Alzheimer’s Tau seeds-induced pathology enhances hippocampal extracellular diffusion
Commun Biol. 2025-11-24; 8(1):
DOI: 10.1038/s42003-025-09054-z
Lire sur PubMed
https://www.bordeaux-neurocampus.fr/12284
Estaún-Panzano J(#)(1), Lovisotto A(#)(1), Mazzocco C(#)(1), Piva C(1), Darricau M(1), Calaresu I(2), Gresil Q(3), Planche V(1), Dehay B(1), Groc L(2), Cognet L(3)(4), Bezard E(5).
Author information:
(1)Univ. Bordeaux, CNRS, Institut des Maladies Neurodégénératives, UMR 5293,
Bordeaux, France.
(2)Univ. Bordeaux, CNRS, Institut Interdisciplinaire de Neurosciences, UMR 5297,
Bordeaux, France.
(3)Univ. Bordeaux, CNRS, Laboratoire Photonique, Numérique et Nanosciences, UMR
5298, Talence, France.
(4)IOGS, CNRS, Laboratoire Photonique, Numérique et Nanosciences, UMR 5298,
Talence, France.
(5)Univ.

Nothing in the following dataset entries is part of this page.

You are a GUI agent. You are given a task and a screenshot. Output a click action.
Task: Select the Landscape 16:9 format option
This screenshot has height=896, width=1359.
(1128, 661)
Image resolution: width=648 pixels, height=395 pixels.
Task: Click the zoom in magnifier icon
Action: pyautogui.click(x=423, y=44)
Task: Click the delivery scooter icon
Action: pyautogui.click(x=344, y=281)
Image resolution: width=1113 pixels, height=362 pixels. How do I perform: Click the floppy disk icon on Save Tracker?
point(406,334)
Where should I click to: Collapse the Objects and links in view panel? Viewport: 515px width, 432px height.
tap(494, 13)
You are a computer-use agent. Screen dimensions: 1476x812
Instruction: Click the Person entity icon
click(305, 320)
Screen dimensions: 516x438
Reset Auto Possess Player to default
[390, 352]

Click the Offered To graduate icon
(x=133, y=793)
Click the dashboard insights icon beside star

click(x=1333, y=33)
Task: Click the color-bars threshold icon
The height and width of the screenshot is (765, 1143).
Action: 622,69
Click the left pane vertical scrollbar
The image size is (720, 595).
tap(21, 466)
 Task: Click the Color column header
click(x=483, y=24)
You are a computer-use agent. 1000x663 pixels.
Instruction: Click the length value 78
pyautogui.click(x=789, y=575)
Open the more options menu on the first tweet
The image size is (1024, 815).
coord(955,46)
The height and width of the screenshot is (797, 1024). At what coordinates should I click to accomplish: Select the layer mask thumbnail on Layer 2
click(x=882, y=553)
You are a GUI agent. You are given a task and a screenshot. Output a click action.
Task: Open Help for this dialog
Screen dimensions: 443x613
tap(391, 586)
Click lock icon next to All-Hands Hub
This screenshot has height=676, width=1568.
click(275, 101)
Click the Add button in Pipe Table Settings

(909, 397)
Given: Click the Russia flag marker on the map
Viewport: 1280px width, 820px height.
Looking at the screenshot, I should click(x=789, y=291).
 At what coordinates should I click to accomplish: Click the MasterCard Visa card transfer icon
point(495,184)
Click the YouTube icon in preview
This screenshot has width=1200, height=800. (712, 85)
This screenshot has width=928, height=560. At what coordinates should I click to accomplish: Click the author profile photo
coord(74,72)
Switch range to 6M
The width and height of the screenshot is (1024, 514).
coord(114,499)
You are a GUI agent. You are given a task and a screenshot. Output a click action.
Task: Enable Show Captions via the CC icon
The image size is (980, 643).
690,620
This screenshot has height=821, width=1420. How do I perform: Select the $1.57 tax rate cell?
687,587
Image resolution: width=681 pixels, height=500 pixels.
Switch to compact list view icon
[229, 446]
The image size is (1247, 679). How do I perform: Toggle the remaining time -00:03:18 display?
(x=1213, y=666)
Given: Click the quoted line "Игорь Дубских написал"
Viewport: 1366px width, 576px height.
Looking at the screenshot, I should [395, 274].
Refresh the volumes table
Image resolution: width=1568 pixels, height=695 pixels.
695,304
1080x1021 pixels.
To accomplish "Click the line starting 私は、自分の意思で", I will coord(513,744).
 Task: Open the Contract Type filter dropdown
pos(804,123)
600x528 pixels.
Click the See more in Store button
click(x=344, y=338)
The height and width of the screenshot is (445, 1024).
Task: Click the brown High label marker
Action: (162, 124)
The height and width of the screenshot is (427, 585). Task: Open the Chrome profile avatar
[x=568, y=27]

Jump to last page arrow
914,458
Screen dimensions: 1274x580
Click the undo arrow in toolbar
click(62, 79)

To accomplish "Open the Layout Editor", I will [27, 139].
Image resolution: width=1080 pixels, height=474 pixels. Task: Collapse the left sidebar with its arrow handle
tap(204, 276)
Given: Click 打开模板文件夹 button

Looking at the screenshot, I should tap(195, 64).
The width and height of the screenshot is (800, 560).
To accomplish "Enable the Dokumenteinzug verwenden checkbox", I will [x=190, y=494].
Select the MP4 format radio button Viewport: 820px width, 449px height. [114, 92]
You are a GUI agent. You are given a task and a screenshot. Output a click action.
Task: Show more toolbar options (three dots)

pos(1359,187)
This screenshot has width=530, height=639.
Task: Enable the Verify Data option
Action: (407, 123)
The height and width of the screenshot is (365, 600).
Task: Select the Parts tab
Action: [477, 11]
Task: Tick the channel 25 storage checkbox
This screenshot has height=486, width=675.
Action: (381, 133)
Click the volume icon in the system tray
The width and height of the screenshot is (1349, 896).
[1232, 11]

Bordeaux, CNRS, Institut des Maladies Neurodégénératives, UMR 5293,
Bordeaux, France. .
(#)Contributed equally
The extracellular space (ECS) is a complex, dynamic network occupying about 20%
of the brain, filled with a cerebrospinal fluid-like solution rich in
extracellular matrix (ECM) molecules. ECS properties regulate molecular
diffusion, potentially influencing disease-associated protein spread in
neurodegenerative diseases. However, its role in tau propagation remains
unexplored. Using wild-type mice injected with tau seeds purified from
Alzheimer’s disease brain, we applied quantum dot single-particle tracking in
live tissue to examine how tau pathology and inflammation influence
extracellular diffusion. We observed increased diffusion associated with tau
pathology in specific hippocampal regions. Additionally, diffusion profiles
differed between cell-dense and cell-sparse areas. Astrocytes showed abnormal
internalisation of proteoglycans, and matrix structural components were
dysregulated, suggesting a link between altered ECM dynamics and enhanced
diffusion. Increased diffusion and altered ECM dynamics might facilitate the
spread of tau pathology.
© 2025. The Author(s).
DOI: 10.1038/s42003-025-09054-z
PMCID: PMC12644816
PMID: 41286491 [Indexed for MEDLINE]
Conflict of interest statement: Competing interests: E.B. is the Chief
Scientific Officer of Motac Neuroscience Ltd. During the past 3 years, V.P. was
a local unpaid investigator or sub-investigator for clinical trials granted by
NovoNordisk, Biogen, TauRx Pharmaceuticals, Janssen, Green Valley
Pharmaceuticals, and Alector. He received consultant fees for animal studies
from Motac Neuroscience Ltd, outside the submitted work. He received grants from
the Agence Nationale de la Recherche, Fondation Recherche Alzheimer and
Fondation PSP France. All other authors declare no competing interests.